------ Exercise data ------

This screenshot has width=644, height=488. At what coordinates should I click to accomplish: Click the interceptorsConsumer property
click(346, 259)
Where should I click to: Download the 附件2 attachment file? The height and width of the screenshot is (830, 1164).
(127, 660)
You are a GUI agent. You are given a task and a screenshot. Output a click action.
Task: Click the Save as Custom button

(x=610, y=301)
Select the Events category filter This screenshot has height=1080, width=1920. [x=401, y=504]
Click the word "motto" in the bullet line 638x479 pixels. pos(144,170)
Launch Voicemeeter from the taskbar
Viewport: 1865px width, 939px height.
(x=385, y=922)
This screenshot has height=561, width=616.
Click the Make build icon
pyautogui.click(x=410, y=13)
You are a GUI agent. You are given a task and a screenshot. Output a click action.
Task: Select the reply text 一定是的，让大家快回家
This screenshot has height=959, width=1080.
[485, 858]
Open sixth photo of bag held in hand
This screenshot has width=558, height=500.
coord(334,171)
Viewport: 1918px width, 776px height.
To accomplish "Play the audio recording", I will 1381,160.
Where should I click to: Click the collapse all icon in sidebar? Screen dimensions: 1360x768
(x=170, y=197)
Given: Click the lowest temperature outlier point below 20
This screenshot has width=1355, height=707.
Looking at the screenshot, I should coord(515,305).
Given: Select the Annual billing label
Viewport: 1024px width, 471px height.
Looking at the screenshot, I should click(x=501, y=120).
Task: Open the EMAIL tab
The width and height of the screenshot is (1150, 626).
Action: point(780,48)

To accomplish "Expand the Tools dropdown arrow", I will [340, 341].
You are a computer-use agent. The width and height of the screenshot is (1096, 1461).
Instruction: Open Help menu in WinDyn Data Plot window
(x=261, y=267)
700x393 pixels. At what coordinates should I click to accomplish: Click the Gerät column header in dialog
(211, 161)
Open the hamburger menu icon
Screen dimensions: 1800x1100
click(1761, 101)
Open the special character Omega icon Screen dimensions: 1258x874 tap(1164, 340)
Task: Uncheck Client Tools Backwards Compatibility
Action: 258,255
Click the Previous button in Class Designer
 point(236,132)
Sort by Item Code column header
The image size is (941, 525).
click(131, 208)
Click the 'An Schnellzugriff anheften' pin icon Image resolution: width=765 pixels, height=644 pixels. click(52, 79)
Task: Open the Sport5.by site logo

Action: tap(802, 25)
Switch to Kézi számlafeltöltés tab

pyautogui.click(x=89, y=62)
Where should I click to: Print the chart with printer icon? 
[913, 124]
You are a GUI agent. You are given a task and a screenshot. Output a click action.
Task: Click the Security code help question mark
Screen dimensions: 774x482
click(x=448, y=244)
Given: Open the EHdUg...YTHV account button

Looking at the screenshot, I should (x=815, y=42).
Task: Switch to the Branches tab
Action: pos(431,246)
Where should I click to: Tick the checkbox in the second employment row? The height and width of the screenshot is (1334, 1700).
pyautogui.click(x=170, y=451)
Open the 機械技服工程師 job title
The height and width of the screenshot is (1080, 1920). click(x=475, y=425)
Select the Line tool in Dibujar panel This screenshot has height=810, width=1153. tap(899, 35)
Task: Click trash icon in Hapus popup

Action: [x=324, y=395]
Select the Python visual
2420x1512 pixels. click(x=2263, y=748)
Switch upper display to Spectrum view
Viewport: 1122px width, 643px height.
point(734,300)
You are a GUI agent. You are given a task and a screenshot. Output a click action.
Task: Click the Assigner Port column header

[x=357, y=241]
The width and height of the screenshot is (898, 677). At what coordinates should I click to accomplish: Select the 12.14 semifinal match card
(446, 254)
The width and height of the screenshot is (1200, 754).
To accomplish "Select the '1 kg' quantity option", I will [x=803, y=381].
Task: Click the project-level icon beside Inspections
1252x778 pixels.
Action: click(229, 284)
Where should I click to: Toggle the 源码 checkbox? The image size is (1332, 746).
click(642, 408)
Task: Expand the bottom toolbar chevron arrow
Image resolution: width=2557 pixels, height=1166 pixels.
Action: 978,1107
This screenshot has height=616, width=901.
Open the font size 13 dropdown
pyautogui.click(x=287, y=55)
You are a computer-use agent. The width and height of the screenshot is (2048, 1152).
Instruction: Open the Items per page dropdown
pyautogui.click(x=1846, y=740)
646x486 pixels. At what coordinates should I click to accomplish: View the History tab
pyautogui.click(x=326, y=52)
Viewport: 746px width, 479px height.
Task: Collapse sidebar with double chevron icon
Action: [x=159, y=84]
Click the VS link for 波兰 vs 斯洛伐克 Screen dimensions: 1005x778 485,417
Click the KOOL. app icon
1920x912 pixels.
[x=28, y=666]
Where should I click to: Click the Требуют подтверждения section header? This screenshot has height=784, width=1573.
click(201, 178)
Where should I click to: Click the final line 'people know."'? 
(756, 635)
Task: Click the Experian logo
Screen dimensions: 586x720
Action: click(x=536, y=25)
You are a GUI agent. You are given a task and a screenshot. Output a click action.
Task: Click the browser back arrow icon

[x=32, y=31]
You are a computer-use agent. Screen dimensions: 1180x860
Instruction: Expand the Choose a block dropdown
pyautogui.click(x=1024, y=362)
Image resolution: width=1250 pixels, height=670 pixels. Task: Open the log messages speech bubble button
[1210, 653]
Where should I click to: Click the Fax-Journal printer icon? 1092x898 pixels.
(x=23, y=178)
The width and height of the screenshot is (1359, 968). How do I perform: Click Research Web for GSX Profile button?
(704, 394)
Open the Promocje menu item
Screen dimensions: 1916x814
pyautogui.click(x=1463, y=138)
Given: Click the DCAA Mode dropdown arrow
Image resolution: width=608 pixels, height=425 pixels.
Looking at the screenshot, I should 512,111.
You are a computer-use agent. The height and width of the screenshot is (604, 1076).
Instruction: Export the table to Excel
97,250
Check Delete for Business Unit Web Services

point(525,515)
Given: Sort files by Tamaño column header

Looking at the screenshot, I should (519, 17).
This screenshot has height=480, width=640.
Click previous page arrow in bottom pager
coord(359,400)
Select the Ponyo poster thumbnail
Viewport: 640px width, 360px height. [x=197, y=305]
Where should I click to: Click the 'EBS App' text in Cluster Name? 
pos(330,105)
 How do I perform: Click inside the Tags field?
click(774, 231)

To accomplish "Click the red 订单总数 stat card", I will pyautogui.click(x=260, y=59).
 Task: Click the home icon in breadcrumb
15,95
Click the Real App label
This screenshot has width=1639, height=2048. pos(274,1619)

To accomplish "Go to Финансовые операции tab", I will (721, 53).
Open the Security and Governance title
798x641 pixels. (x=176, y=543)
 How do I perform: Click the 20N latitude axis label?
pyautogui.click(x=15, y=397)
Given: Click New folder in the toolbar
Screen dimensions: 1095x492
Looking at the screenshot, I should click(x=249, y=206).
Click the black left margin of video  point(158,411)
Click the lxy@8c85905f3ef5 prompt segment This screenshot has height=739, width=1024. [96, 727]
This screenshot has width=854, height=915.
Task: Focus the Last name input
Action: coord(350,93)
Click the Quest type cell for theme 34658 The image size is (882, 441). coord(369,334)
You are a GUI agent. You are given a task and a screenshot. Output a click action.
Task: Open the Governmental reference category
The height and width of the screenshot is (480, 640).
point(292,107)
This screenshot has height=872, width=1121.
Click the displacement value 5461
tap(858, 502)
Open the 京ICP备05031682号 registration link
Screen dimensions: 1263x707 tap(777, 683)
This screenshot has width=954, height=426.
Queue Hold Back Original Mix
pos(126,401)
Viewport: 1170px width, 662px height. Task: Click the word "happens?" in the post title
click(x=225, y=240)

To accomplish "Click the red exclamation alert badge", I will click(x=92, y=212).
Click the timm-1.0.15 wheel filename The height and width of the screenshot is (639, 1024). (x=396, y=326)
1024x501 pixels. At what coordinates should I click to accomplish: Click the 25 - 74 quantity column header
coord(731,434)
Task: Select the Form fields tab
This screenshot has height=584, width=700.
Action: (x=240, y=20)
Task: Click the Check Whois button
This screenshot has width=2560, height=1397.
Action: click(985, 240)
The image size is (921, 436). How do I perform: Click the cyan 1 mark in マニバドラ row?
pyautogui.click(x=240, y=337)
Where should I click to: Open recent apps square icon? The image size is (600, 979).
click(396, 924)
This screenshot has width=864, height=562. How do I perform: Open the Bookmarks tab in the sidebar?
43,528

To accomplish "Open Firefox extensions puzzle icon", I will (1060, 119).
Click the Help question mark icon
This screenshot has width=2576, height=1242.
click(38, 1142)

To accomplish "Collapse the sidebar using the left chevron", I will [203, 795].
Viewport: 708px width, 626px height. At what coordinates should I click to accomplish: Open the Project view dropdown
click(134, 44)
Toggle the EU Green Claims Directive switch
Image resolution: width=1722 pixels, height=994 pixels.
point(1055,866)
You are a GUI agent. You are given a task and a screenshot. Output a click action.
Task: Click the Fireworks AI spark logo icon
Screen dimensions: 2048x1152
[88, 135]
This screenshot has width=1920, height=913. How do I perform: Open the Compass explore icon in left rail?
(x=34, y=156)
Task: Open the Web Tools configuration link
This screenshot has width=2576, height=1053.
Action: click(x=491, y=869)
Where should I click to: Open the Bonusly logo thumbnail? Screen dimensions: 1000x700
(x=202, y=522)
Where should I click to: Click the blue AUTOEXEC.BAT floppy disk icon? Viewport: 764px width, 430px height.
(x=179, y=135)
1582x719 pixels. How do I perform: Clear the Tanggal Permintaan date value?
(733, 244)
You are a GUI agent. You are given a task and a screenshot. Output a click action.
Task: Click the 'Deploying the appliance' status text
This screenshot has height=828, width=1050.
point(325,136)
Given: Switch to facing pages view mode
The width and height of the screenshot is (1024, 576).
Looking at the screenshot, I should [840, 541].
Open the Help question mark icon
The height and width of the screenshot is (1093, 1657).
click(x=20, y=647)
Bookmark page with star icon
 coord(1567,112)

------

Locate each line in the records above that contains the string "Tools", and copy those lines. Case counts.

-- Reply to the task --
To accomplish "Expand the Tools dropdown arrow", I will [340, 341].
Task: Uncheck Client Tools Backwards Compatibility
Task: Open the Web Tools configuration link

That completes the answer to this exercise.